■ Directions: Put every line of the listing below into a numbered list, leaving out the blank lines.

** Begin Material provided **

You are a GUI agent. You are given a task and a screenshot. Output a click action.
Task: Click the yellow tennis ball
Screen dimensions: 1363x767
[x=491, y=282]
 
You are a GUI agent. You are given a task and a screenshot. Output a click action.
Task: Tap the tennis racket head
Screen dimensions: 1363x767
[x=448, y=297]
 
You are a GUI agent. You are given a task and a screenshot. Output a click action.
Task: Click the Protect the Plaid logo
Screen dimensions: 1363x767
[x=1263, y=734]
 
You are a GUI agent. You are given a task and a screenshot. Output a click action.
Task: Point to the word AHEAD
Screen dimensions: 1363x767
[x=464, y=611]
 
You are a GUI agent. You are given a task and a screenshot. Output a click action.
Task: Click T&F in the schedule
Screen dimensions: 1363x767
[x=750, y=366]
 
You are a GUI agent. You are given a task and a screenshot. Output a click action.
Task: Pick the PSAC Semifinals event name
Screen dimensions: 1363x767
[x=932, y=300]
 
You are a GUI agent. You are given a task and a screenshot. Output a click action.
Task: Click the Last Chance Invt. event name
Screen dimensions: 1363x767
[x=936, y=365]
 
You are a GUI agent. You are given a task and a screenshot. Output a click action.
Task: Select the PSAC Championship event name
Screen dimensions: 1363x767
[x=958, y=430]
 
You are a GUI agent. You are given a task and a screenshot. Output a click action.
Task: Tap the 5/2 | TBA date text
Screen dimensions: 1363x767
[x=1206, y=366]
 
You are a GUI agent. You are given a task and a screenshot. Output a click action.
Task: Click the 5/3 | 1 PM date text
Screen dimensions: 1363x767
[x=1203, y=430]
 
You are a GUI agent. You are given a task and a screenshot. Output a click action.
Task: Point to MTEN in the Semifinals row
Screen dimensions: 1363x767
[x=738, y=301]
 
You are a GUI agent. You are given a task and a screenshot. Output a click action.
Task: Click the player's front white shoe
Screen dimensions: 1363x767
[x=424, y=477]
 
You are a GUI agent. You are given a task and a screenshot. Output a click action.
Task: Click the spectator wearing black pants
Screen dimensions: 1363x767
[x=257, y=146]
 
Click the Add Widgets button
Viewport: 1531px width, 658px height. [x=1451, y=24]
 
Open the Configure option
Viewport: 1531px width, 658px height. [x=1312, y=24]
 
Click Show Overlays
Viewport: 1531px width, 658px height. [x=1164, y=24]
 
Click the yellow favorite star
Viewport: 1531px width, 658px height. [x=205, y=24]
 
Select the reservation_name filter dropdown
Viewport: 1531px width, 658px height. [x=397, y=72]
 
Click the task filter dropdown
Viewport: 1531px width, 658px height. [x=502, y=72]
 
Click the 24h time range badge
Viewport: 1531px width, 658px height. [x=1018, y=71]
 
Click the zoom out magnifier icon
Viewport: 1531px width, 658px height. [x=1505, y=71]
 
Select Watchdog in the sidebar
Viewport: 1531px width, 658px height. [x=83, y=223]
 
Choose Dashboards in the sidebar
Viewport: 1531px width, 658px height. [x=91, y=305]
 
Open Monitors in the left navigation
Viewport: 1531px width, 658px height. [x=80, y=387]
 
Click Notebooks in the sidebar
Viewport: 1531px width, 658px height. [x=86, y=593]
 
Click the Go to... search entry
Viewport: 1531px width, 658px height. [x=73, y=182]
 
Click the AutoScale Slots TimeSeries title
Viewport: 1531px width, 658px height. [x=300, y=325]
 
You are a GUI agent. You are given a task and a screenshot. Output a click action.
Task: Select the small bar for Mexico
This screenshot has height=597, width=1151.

** End Material provided **

■ Expected output:
1. You are a GUI agent. You are given a task and a screenshot. Output a click action.
2. Task: Click the yellow tennis ball
3. Screen dimensions: 1363x767
4. [x=491, y=282]
5. You are a GUI agent. You are given a task and a screenshot. Output a click action.
6. Task: Tap the tennis racket head
7. Screen dimensions: 1363x767
8. [x=448, y=297]
9. You are a GUI agent. You are given a task and a screenshot. Output a click action.
10. Task: Click the Protect the Plaid logo
11. Screen dimensions: 1363x767
12. [x=1263, y=734]
13. You are a GUI agent. You are given a task and a screenshot. Output a click action.
14. Task: Point to the word AHEAD
15. Screen dimensions: 1363x767
16. [x=464, y=611]
17. You are a GUI agent. You are given a task and a screenshot. Output a click action.
18. Task: Click T&F in the schedule
19. Screen dimensions: 1363x767
20. [x=750, y=366]
21. You are a GUI agent. You are given a task and a screenshot. Output a click action.
22. Task: Pick the PSAC Semifinals event name
23. Screen dimensions: 1363x767
24. [x=932, y=300]
25. You are a GUI agent. You are given a task and a screenshot. Output a click action.
26. Task: Click the Last Chance Invt. event name
27. Screen dimensions: 1363x767
28. [x=936, y=365]
29. You are a GUI agent. You are given a task and a screenshot. Output a click action.
30. Task: Select the PSAC Championship event name
31. Screen dimensions: 1363x767
32. [x=958, y=430]
33. You are a GUI agent. You are given a task and a screenshot. Output a click action.
34. Task: Tap the 5/2 | TBA date text
35. Screen dimensions: 1363x767
36. [x=1206, y=366]
37. You are a GUI agent. You are given a task and a screenshot. Output a click action.
38. Task: Click the 5/3 | 1 PM date text
39. Screen dimensions: 1363x767
40. [x=1203, y=430]
41. You are a GUI agent. You are given a task and a screenshot. Output a click action.
42. Task: Point to MTEN in the Semifinals row
43. Screen dimensions: 1363x767
44. [x=738, y=301]
45. You are a GUI agent. You are given a task and a screenshot. Output a click action.
46. Task: Click the player's front white shoe
47. Screen dimensions: 1363x767
48. [x=424, y=477]
49. You are a GUI agent. You are given a task and a screenshot. Output a click action.
50. Task: Click the spectator wearing black pants
51. Screen dimensions: 1363x767
52. [x=257, y=146]
53. Click the Add Widgets button
54. Viewport: 1531px width, 658px height. [x=1451, y=24]
55. Open the Configure option
56. Viewport: 1531px width, 658px height. [x=1312, y=24]
57. Click Show Overlays
58. Viewport: 1531px width, 658px height. [x=1164, y=24]
59. Click the yellow favorite star
60. Viewport: 1531px width, 658px height. [x=205, y=24]
61. Select the reservation_name filter dropdown
62. Viewport: 1531px width, 658px height. [x=397, y=72]
63. Click the task filter dropdown
64. Viewport: 1531px width, 658px height. [x=502, y=72]
65. Click the 24h time range badge
66. Viewport: 1531px width, 658px height. [x=1018, y=71]
67. Click the zoom out magnifier icon
68. Viewport: 1531px width, 658px height. [x=1505, y=71]
69. Select Watchdog in the sidebar
70. Viewport: 1531px width, 658px height. [x=83, y=223]
71. Choose Dashboards in the sidebar
72. Viewport: 1531px width, 658px height. [x=91, y=305]
73. Open Monitors in the left navigation
74. Viewport: 1531px width, 658px height. [x=80, y=387]
75. Click Notebooks in the sidebar
76. Viewport: 1531px width, 658px height. [x=86, y=593]
77. Click the Go to... search entry
78. Viewport: 1531px width, 658px height. [x=73, y=182]
79. Click the AutoScale Slots TimeSeries title
80. Viewport: 1531px width, 658px height. [x=300, y=325]
81. You are a GUI agent. You are given a task and a screenshot. Output a click action.
82. Task: Select the small bar for Mexico
83. This screenshot has height=597, width=1151.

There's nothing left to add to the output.